I plan to remain disciplined even in a market that only goes in 1 direction and keep sending out scouts on the short side, even though most return decapitated. After a big pop on earnings (which we fortunately covered our short just hours before), Athenahealth (ATHN) has fallen back below some moving averages, once more giving us a solid entry point and a bad chart to offset the 90%! of stocks now above their 50 day moving average.
Again I will short a 3% allocation around $38.50 and assume I will be blown out of the water if the S&P jumps over 1170 (it's just a matter of time isn't it?)
As an aside, part of this 'game' is pure luck - I had mentioned both Shanda Interactive (SNDA) and First Solar (FSLR) as bad charts last week but they were not my first 2 choices; instead I went with 2 names that were stopped out within 24 hours. I should have gone with option #3 and #4 in retrospect - SNDA even announced a stock buyback yesterday and still can't find life. Talk about dispiriting.

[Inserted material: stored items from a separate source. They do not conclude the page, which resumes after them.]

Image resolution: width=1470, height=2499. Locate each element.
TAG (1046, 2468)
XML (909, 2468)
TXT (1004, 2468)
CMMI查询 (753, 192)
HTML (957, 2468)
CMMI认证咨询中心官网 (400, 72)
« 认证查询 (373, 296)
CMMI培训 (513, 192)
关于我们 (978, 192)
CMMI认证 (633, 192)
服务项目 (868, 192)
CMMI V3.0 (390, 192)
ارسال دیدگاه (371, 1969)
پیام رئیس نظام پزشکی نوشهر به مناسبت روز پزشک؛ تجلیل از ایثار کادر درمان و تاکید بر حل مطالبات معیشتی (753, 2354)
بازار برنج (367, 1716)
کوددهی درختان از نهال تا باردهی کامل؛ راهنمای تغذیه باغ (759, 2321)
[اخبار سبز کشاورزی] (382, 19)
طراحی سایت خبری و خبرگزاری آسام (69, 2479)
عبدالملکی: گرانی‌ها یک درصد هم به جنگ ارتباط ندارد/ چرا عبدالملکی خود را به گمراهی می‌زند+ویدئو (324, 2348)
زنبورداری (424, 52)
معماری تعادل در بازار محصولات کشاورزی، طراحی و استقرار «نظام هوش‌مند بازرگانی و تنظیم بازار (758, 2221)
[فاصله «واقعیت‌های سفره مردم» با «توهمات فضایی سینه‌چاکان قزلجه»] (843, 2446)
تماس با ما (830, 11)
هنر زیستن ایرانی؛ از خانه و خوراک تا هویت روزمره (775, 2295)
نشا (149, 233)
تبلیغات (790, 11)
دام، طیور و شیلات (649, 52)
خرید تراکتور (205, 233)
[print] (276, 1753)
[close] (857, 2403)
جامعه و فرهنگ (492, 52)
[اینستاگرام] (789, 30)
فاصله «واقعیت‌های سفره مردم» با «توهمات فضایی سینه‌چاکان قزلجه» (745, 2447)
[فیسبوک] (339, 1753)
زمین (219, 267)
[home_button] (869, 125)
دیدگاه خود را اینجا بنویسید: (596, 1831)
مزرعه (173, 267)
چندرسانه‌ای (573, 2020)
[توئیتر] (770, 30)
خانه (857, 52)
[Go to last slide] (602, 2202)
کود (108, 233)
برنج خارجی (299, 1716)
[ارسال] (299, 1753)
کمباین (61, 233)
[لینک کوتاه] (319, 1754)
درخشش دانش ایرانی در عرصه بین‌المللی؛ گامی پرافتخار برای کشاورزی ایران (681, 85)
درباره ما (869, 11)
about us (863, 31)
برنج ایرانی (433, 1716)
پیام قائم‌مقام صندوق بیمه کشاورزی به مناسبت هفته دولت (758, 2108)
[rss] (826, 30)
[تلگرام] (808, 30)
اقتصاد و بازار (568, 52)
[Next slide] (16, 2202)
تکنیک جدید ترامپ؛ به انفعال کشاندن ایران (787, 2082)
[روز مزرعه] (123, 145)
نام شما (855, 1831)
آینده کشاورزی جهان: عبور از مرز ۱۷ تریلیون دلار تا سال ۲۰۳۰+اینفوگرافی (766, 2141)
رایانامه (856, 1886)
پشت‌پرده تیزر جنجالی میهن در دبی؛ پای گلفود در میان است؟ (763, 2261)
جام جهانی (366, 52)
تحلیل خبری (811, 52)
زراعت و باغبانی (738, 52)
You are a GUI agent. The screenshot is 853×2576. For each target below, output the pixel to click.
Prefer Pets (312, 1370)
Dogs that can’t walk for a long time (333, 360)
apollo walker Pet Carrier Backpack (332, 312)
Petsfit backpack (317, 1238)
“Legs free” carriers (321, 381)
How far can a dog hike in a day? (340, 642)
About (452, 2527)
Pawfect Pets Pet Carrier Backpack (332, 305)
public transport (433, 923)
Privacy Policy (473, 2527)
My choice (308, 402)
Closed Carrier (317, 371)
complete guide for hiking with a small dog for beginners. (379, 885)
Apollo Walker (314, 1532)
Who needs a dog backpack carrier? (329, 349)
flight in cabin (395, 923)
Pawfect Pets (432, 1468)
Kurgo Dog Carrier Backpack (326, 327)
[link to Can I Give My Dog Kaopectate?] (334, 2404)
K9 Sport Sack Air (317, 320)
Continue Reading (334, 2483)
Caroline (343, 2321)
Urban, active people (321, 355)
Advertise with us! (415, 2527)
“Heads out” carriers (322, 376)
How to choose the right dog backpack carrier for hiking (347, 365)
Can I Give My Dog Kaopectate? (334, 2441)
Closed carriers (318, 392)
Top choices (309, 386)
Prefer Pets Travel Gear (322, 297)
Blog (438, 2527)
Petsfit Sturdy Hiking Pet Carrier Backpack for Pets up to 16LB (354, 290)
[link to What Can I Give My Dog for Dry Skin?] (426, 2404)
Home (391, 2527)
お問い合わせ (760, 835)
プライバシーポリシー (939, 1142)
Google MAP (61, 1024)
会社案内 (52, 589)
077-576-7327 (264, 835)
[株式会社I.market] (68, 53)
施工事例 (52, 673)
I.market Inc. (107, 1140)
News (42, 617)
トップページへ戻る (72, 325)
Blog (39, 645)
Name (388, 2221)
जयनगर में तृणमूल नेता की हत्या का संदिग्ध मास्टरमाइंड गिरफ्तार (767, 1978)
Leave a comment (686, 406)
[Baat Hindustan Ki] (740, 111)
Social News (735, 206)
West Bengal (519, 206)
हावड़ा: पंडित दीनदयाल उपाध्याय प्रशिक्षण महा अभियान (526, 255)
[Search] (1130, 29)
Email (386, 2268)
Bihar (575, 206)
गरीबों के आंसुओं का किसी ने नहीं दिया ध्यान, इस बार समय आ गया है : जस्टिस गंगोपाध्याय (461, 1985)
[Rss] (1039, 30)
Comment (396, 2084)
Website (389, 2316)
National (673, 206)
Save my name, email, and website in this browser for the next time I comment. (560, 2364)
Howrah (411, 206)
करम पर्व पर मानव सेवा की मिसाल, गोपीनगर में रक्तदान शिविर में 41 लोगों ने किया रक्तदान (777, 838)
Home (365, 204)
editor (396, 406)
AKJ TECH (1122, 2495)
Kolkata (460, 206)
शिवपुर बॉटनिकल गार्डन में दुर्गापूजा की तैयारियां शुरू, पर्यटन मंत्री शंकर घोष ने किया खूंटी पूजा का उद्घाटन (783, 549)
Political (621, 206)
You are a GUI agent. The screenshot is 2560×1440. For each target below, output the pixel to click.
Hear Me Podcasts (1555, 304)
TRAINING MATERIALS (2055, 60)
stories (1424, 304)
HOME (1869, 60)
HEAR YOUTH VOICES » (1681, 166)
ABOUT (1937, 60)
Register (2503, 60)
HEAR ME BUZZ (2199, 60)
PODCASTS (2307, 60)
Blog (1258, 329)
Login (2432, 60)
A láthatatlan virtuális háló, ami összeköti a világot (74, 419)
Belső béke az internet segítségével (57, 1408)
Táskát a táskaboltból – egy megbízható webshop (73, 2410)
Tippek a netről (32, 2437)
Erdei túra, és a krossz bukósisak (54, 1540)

With so few stocks below the 200 day moving average - these are serious outliers. If the market is ever allowed to sell off again, I assume they would really begin to take body blows.
I still have my 2 retail shorts (bras and $300 jeans) which somehow I have not been stopped out of yet (just missed by a few pennies on one of them this AM), even as retail stock after retail stock surges to the moon.
The British pound also remains a mess as the mini US swirls around the drain.